By Steve Brawner
© 2015 by Steve Brawner Communications, Inc.
The recent admission of bribery by former circuit judge Michael Maggio is an example of why Arkansas should consider changing the way it fills judicial offices – still relying on average citizens, but not by using elections.
Maggio pleaded guilty Jan. 9 to a felony bribery charge and now probably is on his way to prison. He had reduced a jury verdict against a nursing home operator from $5.2 million to $1 million two days after receiving large campaign donations from the operator.
Clear-cut justice-for-sale cases like this are relatively rare, so let’s not overreact. The corrupt official was caught, so you might say the system worked.
The problem, however, isn’t so much the obvious cases of bribery that can be prosecuted. The problem is when judges are merely influenced. Who donates to judicial campaigns? Often, those who have an interest in the outcomes of judicial decisions in general, such as attorneys and nursing home operators.
Elections of judges and justices has always been the least democratic of all ballot races. Candidates aren’t supposed to discuss how they would rule on specific cases because a judge should remain impartial until hearing the evidence. Meanwhile, they aren’t allowed to run under party labels, which at least would give voters a sense of where they stand. Many voters are just guessing.
In the future, the problem may go from voters having no information to them having a lot of bad information. More and more, the waves of campaign dollars swamping the executive and legislative branches is engulfing judicial races. In some other states, ads by outside groups in judicial races are as nasty as the ads for other offices. It hasn’t really come to Arkansas yet, but when it does, it will change not only judicial campaigns but also the administration of justice.
Solutions? One would be for the governor to appoint justices and judges the way the president does at the federal level, subject to legislative confirmation. That kind of power bestowed on the governor might make some people uncomfortable, but remember that he or she would be held accountable by the voters. A personal example: In 2000, enthusiastic about no candidate, I decided while driving to the polls to vote for soon-to-be President Bush solely because I preferred the justices he would appoint over Vice President Gore’s likely selections.

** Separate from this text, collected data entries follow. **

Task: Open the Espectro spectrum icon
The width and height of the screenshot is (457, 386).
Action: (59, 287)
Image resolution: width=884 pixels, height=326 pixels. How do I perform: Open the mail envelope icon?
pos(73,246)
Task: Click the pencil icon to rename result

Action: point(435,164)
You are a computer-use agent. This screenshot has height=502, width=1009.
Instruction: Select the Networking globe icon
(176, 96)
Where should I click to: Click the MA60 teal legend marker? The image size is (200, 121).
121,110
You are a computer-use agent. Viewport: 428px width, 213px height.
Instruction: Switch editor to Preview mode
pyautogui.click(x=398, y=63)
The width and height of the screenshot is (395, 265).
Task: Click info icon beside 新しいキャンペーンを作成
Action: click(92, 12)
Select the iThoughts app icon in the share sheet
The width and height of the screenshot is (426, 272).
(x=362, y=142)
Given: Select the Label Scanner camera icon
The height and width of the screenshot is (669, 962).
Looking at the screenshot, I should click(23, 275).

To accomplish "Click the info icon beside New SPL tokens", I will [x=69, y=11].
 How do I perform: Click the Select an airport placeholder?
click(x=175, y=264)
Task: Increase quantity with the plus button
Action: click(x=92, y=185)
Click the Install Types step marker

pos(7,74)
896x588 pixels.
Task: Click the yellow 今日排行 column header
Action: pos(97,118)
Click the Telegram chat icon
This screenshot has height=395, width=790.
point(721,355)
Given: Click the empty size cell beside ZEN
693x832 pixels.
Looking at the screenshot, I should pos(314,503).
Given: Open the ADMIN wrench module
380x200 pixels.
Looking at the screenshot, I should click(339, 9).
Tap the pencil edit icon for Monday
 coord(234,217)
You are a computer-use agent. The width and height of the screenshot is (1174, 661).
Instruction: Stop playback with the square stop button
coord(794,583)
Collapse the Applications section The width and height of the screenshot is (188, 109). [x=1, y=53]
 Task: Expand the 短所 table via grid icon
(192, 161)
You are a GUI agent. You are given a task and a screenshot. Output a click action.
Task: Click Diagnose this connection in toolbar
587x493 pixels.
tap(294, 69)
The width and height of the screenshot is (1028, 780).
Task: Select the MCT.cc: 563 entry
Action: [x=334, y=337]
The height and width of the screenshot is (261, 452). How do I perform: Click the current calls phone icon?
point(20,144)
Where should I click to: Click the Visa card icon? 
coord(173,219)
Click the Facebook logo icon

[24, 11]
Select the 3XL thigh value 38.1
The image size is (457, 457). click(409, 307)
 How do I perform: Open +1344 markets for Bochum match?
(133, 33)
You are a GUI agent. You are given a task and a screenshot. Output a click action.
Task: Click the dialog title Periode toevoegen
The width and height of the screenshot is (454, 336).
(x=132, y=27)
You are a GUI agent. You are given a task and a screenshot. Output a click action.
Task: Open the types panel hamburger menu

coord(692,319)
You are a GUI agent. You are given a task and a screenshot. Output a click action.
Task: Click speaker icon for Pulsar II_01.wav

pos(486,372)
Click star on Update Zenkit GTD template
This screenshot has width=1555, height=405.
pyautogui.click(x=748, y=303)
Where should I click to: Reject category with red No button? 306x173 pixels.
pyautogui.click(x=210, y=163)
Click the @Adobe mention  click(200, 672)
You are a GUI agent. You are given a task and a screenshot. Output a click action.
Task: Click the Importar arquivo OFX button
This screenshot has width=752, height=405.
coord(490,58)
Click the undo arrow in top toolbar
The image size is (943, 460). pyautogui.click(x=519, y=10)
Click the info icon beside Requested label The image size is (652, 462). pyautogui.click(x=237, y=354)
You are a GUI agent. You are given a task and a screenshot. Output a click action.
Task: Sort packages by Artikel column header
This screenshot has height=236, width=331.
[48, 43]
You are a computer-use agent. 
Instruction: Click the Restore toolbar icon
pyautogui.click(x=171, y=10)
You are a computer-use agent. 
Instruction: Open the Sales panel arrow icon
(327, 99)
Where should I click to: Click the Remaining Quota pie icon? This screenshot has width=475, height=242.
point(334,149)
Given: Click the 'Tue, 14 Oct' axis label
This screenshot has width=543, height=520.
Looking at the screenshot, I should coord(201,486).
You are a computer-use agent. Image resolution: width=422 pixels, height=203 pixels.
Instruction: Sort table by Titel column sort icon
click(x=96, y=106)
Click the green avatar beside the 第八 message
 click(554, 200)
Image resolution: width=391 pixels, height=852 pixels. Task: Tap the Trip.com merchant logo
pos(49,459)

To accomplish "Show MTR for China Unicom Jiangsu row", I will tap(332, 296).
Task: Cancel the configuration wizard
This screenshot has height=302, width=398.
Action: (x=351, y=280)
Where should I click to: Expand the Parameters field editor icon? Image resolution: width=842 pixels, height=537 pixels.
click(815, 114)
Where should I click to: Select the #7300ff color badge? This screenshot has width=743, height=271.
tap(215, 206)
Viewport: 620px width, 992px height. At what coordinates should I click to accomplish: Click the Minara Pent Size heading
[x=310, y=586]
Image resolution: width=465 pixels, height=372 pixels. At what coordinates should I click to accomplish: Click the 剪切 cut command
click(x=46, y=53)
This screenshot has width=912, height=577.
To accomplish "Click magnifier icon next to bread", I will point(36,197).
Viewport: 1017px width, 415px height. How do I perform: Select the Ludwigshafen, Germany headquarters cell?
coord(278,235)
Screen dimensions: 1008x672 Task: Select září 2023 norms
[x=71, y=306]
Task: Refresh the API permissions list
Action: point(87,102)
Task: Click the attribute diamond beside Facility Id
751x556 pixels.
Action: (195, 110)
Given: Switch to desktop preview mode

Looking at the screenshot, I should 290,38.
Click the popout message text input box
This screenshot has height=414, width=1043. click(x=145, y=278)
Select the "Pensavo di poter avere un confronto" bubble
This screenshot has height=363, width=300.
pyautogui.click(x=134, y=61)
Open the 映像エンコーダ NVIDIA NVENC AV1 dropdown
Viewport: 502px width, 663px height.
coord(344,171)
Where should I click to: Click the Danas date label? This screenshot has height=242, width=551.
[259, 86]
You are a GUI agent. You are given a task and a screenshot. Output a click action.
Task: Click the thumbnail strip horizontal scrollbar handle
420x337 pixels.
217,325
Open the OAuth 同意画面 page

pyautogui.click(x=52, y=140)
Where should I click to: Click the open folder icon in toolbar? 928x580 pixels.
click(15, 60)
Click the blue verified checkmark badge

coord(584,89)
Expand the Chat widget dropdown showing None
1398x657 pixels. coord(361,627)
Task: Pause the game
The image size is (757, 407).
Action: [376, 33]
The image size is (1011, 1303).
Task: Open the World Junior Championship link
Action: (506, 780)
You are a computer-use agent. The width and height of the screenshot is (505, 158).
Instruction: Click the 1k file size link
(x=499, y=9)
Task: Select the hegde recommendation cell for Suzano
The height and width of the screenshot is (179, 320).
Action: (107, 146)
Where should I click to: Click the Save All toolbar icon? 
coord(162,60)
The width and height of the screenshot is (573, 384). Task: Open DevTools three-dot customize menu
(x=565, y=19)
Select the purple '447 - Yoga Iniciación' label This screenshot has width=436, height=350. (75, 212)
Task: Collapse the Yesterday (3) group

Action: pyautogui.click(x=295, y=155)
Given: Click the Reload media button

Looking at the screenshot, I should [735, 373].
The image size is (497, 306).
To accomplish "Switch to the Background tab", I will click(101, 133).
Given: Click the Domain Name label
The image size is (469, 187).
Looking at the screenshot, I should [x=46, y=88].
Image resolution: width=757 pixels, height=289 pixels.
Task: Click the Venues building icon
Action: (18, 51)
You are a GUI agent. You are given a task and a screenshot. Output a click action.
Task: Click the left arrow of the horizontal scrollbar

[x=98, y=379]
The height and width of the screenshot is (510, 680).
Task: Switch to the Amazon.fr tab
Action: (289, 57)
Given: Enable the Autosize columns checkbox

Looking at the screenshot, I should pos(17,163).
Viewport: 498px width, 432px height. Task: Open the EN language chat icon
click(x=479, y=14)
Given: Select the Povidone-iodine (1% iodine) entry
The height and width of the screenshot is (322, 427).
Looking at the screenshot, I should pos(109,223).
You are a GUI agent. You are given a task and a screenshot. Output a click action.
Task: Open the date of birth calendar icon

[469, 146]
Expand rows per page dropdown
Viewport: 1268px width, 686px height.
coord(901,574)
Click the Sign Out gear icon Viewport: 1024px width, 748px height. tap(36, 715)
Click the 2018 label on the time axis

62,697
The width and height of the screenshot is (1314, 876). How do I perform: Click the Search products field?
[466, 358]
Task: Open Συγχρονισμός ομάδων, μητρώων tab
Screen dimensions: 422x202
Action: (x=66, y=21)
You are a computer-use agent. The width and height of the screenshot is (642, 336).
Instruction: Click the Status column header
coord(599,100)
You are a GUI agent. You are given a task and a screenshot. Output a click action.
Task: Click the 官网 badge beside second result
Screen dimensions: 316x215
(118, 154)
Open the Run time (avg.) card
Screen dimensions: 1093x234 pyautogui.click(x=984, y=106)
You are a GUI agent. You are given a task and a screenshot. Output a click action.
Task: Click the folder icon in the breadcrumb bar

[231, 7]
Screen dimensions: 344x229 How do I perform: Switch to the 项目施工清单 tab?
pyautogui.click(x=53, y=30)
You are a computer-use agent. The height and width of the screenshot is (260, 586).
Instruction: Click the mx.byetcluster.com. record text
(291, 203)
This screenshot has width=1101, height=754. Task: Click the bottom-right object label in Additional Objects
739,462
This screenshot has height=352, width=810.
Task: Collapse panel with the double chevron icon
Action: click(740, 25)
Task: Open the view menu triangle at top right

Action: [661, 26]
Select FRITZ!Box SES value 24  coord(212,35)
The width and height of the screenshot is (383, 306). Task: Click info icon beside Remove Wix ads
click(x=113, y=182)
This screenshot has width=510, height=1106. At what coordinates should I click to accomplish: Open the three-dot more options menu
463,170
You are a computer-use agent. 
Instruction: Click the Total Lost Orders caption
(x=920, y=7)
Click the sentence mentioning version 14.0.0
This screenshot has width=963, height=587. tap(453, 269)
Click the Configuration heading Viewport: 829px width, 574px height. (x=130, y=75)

There is another model. In American democracy, where do registered voters best collect adequate information in a deliberative fashion before making an important decision? Juries.
So let’s have “voter duty” where 100 (or some other number of) Arkansas voters are randomly selected, summoned to a location, and given two days to interview judicial candidates and study their records. The names of the voters would be withheld so the candidates couldn’t influence them beforehand. At the end of two days, the voters would select the officeholders and go home.
We trust jury members to make life-or-death decisions in capital murder cases. Why not trust registered voters to appoint judges, which they do now anyway through the ballot box? Wouldn’t 100 informed and focused average Arkansans do a better job than 1 million scrolling through a list of names on the ballot that they recognize only through campaign attack ads? Best of all, judicial candidates could avoid having to raise money from shady donors who want something in return.
So let’s have a selection process instead of an election process for judicial offices. Elections are a means to an end, not the end itself. The ultimate goal is a just, democratic society ruled by the people. To keep justice from being for sale, 100 people might accomplish that goal better than 1 million of them.